Kommentar

Der Halo-Effekt

Gert Häusler über Lese-Erlebnisse in Viruszeiten

In der Sozialpsychologie spricht man vom Halo-Effekt, wenn Ereignisse oder Eigenschaften wie ein „Heiligenschein“ (englisch Halo) alles überstrahlen. So wird manchen Menschen aufgrund ihrer „Ausstrahlung“ oft alles verziehen, weil man ihnen generell das Gute unterstellt. Den Effekt gibt es jedoch auch im negativen, wenn zum Beispiel manchem Politiker, egal was er macht oder sagt, stets alles Schlechte zugetraut wird.

Diese Wahrnehmungsverzerrung zieht sich durch alle Bereiche des Lebens und oftmals ist sie uns gar nicht bewusst. Klassischer „Überstrahler“ ist derzeit das Coronavirus. Ob Nachrichtensendungen, „normale“ Gespräche, private und wirtschaftliche Entscheidungen oder die Gedanken an Familie und Freunde, alles wird durch Corona ausgeleuchtet.

Wenn wir Filme oder Unterhaltungssendungen sehen, die vor mehr als vier Wochen gedreht wurden, wundern wir uns über Umarmungen und Küsschen hier und Küsschen da. Einer begeisterten Leserin ging es in diesen Tagen mit einem dramatischen Roman ebenso: Die Hauptfigur, ein in seinem Beruf äußerst engagierter Neurochirurg in der israelischen Stadt Beer Scheva, verursacht einen Verkehrsunfall, bei dem ein illegaler Einwanderer aus Eritrea ums Leben kommt. Ein zum Teil aufwühlendes Buch (A Gundar-Goshen „Löwen wecken“), von dessen Inhalt die Leserin aber zwischendurch dennoch abgelenkt war.

In einer Passage wird geschildert, wie der Arzt nach ehrenamtlicher Praxisarbeit noch draußen die Hände von dankbaren Patienten schütteln musste. Er nahm sich vor, sich während der Fahrt zu seiner Wohnung nicht ins Gesicht zu fassen.

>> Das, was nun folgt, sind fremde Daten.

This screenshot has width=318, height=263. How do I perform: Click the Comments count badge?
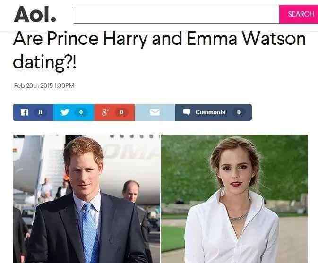pyautogui.click(x=239, y=112)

Außerdem wollte er zuhause gleich die Hände waschen, um das potenzielle Coronavirus loszuwerden. Da war er wieder, der Halo-Effekt.

Die Leserin schaute natürlich gleich nach dem Erscheinungsjahr des Buches (2016) und weiteren Informationen im Internet. Das Virus war bei den Fachleuten schon länger bekannt, spielte aber in der Öffentlichkeit keine Rolle. Das jetzige ist eine neue Variante davon, von dem keiner recht weiß, wie es bei seiner weltweiten Dimension weitergeht.

Deshalb ist große Sorgsamkeit im Umgang miteinander das Gebot der Stunde. Vielleicht gelingt es dann, auch immer wieder einmal unbefangene Lesestunden zu haben.